Soru ortaya çıkıyor: Korku nereden geliyor? Bu zor bir şey. Bunu basitçe nasıl açıklayacağımı bilmiyorum ama deneyeceğim. Eskiden, ben çocukken incinmekten korkardım.

Sonra hayatta acıyı sevdiğim bir aşamadan geçtim. Bu benim kendimi güçlendirme, korktuğum şeyi ele geçirme yolumdu. Sonra şiddetli bir insan oldum çünkü korkusuz, güçlü ve tabii ki uyuşturucu konusunda yüksek hissettim.

Sonra cezaevine girdikten sonra yeni bir korku geliştirdim. En büyük korkum acı çekmek, hatta ölüm değil. En büyük korkum, Batı psikolojisinin bahsettiği o savaş ya da kaç zihniyetine itilmek. Neden? Niye? Çünkü bu zihinsel durumdayken çok fazla insanı incittim. Bu yüzden bir keresinde kardeşimi neredeyse öldürüyordum. Sadece o hayvan korkusuna itilmek bile beni her zaman mantık noktasından öteye ve şiddete itti. Şimdi bundan her şeyden daha çok korkuyorum. Şimdi bile, kaplanı düşündüğümde, bana zarar vermesinden korkmuyorum, muhtemelen yapabilirse bile. Mantıklı düşünmeyi bırakacak kadar beni inciteceğinden endişeleniyorum.

Sanırım bu hala nereden geldiğini cevaplamıyor. Sonuç olarak, bunu yapabileceğimi bildiğim kadar çok insanı incittim. Bunun için tetik noktamın ne olduğunu da biliyorum. Bu yüzden korkum başkalarını incitmekten ve bunu bir daha asla yapmak istememekten geliyor. Çocukluğumdan ve gençliğimden gelen korku farklı bir korku. Bunun nereden geldiğini biliyorum ama bunu açıklamak için uzun bir mektup gerekir.

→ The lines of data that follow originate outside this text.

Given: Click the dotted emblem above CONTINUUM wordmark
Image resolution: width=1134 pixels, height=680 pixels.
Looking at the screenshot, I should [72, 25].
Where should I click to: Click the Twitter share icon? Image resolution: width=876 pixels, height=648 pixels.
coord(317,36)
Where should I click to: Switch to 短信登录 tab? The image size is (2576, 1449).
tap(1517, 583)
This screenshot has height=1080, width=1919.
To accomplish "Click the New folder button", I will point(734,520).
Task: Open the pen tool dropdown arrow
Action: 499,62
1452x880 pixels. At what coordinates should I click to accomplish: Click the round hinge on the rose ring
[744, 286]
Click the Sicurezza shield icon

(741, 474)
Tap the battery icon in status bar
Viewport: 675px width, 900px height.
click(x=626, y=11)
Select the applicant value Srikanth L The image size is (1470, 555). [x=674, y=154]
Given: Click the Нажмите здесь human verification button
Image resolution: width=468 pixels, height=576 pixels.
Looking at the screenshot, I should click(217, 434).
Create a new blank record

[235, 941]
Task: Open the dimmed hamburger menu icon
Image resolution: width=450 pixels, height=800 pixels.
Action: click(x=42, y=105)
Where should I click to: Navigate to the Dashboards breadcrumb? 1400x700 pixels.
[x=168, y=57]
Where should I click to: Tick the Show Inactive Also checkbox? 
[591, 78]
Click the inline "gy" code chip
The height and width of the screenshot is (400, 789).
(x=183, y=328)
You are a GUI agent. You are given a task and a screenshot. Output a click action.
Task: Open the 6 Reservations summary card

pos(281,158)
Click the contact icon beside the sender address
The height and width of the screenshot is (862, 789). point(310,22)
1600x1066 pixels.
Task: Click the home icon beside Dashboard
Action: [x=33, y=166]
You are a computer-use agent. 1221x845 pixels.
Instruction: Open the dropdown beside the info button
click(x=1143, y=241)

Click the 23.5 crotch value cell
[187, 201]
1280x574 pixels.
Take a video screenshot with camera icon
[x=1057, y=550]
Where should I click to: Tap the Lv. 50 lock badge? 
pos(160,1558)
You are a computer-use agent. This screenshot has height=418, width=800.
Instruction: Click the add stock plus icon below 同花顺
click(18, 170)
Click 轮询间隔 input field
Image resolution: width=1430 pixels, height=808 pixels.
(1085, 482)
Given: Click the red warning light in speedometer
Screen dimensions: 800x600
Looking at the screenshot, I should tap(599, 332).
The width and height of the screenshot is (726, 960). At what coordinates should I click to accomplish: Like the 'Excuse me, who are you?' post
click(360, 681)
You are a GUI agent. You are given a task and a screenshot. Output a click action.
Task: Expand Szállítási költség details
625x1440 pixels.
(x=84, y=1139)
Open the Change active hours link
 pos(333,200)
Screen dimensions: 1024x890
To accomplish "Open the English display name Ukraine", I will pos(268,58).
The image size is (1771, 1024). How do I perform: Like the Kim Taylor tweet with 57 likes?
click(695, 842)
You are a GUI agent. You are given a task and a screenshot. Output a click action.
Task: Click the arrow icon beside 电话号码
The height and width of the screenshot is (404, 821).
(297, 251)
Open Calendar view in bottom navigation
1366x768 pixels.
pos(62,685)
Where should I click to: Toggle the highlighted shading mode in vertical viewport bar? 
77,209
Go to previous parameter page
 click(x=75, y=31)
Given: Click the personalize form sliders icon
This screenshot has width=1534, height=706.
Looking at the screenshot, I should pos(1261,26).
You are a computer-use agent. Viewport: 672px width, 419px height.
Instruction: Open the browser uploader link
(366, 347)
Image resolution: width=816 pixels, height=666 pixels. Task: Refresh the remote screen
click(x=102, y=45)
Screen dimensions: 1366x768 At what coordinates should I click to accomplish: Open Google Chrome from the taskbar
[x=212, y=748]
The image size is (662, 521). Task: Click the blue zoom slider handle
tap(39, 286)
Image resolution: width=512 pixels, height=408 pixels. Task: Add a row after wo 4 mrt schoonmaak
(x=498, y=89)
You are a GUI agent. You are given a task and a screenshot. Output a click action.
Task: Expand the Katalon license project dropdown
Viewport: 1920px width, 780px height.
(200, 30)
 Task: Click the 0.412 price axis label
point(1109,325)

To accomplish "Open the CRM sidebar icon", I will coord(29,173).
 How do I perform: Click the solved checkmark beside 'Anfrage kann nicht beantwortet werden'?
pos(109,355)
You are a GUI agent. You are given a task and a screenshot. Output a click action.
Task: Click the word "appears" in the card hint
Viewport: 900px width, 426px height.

Kaplanım saldırırsa ve şefkatle cevap veremezsem donacağımdan korktuğum için, onunla tonglen (alma ve verme) pratiği yapıyorum. Bu şekilde, eğer böyle bir şey olursa, şimdiden şefkatli bir tepki tohumlarına sahip olacağıma dair zihnimi şartlandırmayı umuyorum. En azından ben böyle dua ediyorum.

Son zamanlarda “Chod” uygulamasının bir kasetini dinliyorum. Bunu yaparken bazen korkuyu ve bir gün beni Chod gibi şeyleri samimiyetle uygulamaktan nasıl alıkoyacağını ve gerçek anlamda bir insan olarak yaşamamı nasıl engelleyeceğini düşünüyorum. bodhisattva. Şimdi bile korkum şefkatle hareket etme yeteneğimi engelliyor ve bu beni rahatsız ediyor.

Konuşma konusu olan mesele. Daha bir hafta önce, bir hücreli, bir tür koruma ücreti olarak başka bir adama biraz para ödedi. Şimdi, olarak bodhisattva Eğitimde, elimden geldiğince çok diplomasi yapmama rağmen, benden daha fazla koruma sağlamalıydım. Korku, adımımı atıp “Bunu yapmayacaksın!” dememi engelledi. Bu bir ölüm kalım meselesi olursa ne olur? Korku, başka birininkini korumak için hayatımı vermemi engelleyecek mi? Çalışmazsam tabii ki olacak.

hapsedilen insanlar

Amerika Birleşik Devletleri'nin her yerinden hapsedilen birçok kişi Saygıdeğer Thubten Chodron ve Sravasti Manastırı'ndaki keşişlerle yazışıyor. Dharma'yı nasıl uyguladıklarına ve en zor durumlarda bile kendilerine ve başkalarına faydalı olmaya çalıştıklarına dair harika içgörüler sunuyorlar.